The CCCFA, which took effect from 1 April 2005,[15] is principally concerned with prescribing disclosure of information.[16] In broad outline, the requirements for initial disclosure are as follows:[17]

1. the full name and address of the creditor;

2. the initial unpaid balance;

3. the credit limit;

4. the annual interest rate and the method of charging interest, the total interest charges, and interest-free periods (if any);

5. information relating to advances; payments and full repayment; default interest charges and default fees; total interest charges and any interest-free periods; a creditor’s consent to receive electronic communication; a statement of the debtor’s right to cancel and the frequency of continuing disclosure statements; a description of credit fees and charges; and any security interest; and

6. other information or warnings as prescribed by regulations.

This disclosure must be either before the consumer credit contract is made or within the following five working days.[18]

For continuing disclosure, the requirements are as follows: [19]

1. the opening and closing dates of the period covered by the statement;

2. the opening and closing unpaid balances;

3. the date, amount, and a description of each advance during the statement period, each interest charge debited to the debtor’s account during the statement period, each amount paid by the debtor to the creditor or credited to the debtor during the statement period, and each fee or charge debited to the debtor’s account during the statement period; and

4. the amount of and the due date of the next payment that must be made by the debtor under the consumer credit contract; and the annual interest rate or rates during the statement period (expressed as a percentage or percentages).

In addition to these disclosure obligations, the CCCFA contains other mechanisms for protecting consumers.
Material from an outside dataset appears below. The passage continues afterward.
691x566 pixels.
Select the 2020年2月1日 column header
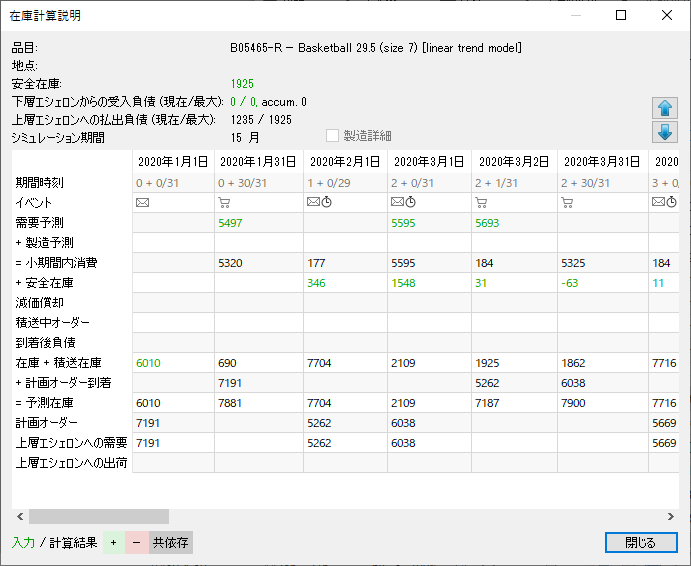click(343, 162)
These include: control of interest;[20] charges and fees;[21] the right to cancel the contract;[22] provisions enabling changes to the contract because of unforeseen hardship;[23] and the power to reopen oppressive credit contracts.[24] Some of these measures go further than merely trying to enhance the information provided to consumers. As is explained below, however, the relevant statutory thresholds and assessment criteria will likely impose significant costs and/or procedural barriers to their application and enforcement. It may be helpful to consider these additional measures in further detail.
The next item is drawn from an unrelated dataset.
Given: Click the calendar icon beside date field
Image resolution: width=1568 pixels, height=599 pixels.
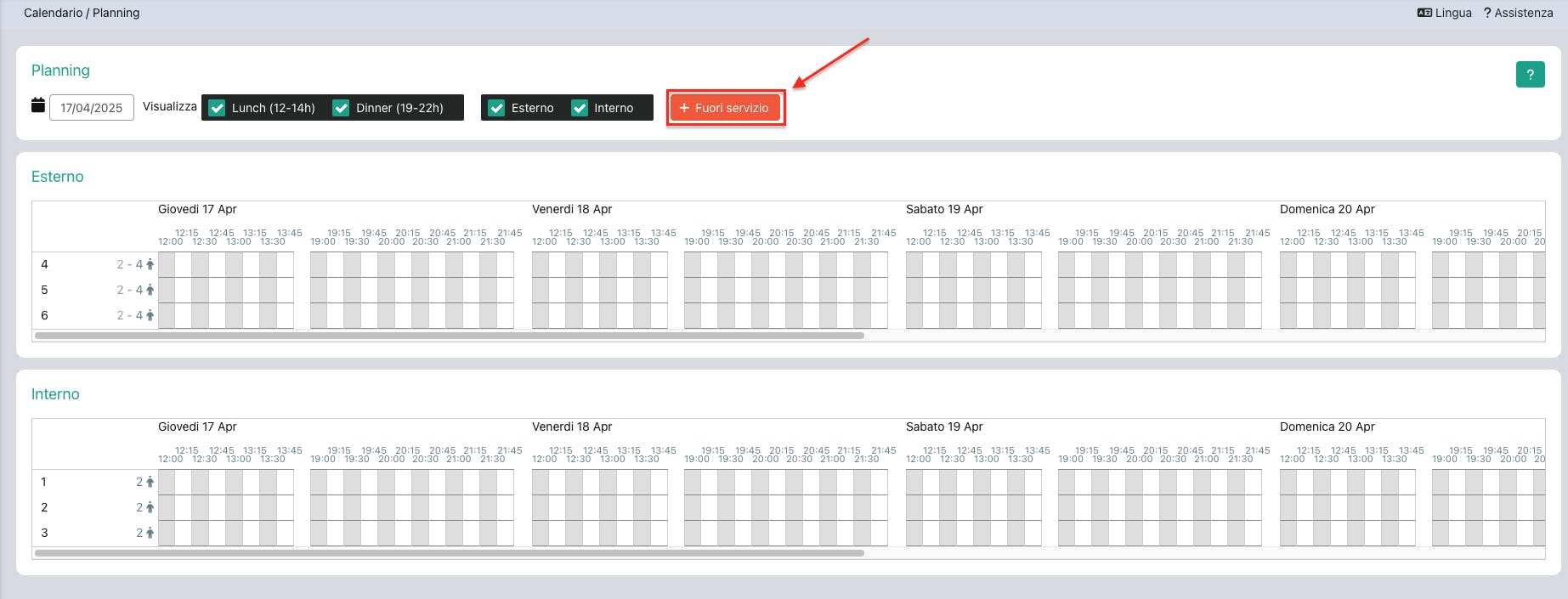Looking at the screenshot, I should tap(38, 105).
11.3.1 Unreasonable credit or default fees

Section 41 of the CCCFA prohibits a creditor from charging an “unreasonable credit or default fee”, a provision that the Commerce Commission has described as “fundamental”.[25] The reasonableness of fees (other than “establishment fees”[26]) charged by a credit provider (such as “credit fees” and “default fees”) is to be assessed according to criteria that reference both the costs associated with, and reasonable compensation for, both the provision of the service and “reasonable standards of commercial practice”.[27] The Commerce Commission has said that in order for recovery to be both reasonable, and in compensation for service provided, there must be a causal nexus, broadly in line with the common law standard of “remoteness”, connecting the fee to the cost incurred.[28] But, quite understandably, the Commission is only able to provide very general guidance as to what “reasonable standards of commercial practice” means. It does, however, stipulate that the credit provider must be able to justify the fee.[29] The Commission says only that it “is not in a position to stipulate in advance what will be a reasonable standard of commercial practice, and in every case it will depend upon the evidence available”.[30] This point seems especially applicable in the case of default fees.
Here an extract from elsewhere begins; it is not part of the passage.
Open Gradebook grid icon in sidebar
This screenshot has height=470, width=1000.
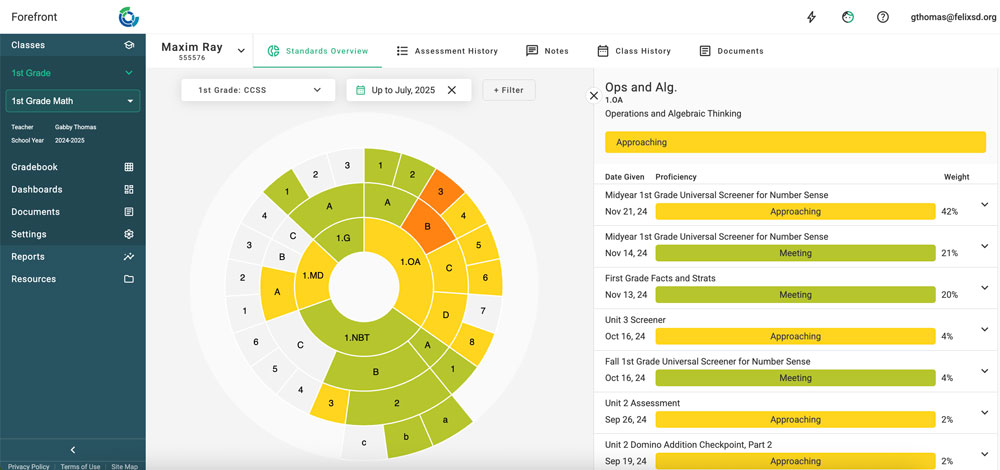pyautogui.click(x=129, y=167)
The Commission’s approach is understandable. Even if courts are the final arbiters,[31] the inclusion of “reasonable standards of commercial practice” ties scrutiny of the reasonableness of the fee to the provider’s assessment of what the market will bear. The CCCFA seems to anticipate that the charging of fees is a legitimate part of a credit provider’s business − which suggests that the reasonableness criteria are drafted by the market’s invisible hand,[32] animated by providers’ profit motives. Commercial imperatives might, quite legitimately, account for a significant portion of the fee charged, making it difficult to tether the actual fee to the more objective criteria in s 44 that are grounded in the causal nexus between the fee charged and compensating for the service provided. Accordingly, the reference to commercial practice in the statutory criteria may provide creditors with an important buffer against rigorous judicial scrutiny.

11.3.2 Unforeseen circumstances

Subpart 8 of the CCCFA allows changes to be made to credit contracts where debtors face unforeseen hardship. Debtors who are unable to meet their obligations under a credit contract because of illness, loss of employment, the end of a relationship or other reasonable cause may apply to the credit provider to extend the term of the contract and reduce the amount of each payment; postpone payments for a specified period; or both.[33] A reasonableness criterion applies to the inability to meet the obligations under the contract.[34] There is no provision enabling the debtor to apply to have any part of the unpaid balance written off, and the Act provides that the types of changes debtors can request do not include changes to the annual interest rate.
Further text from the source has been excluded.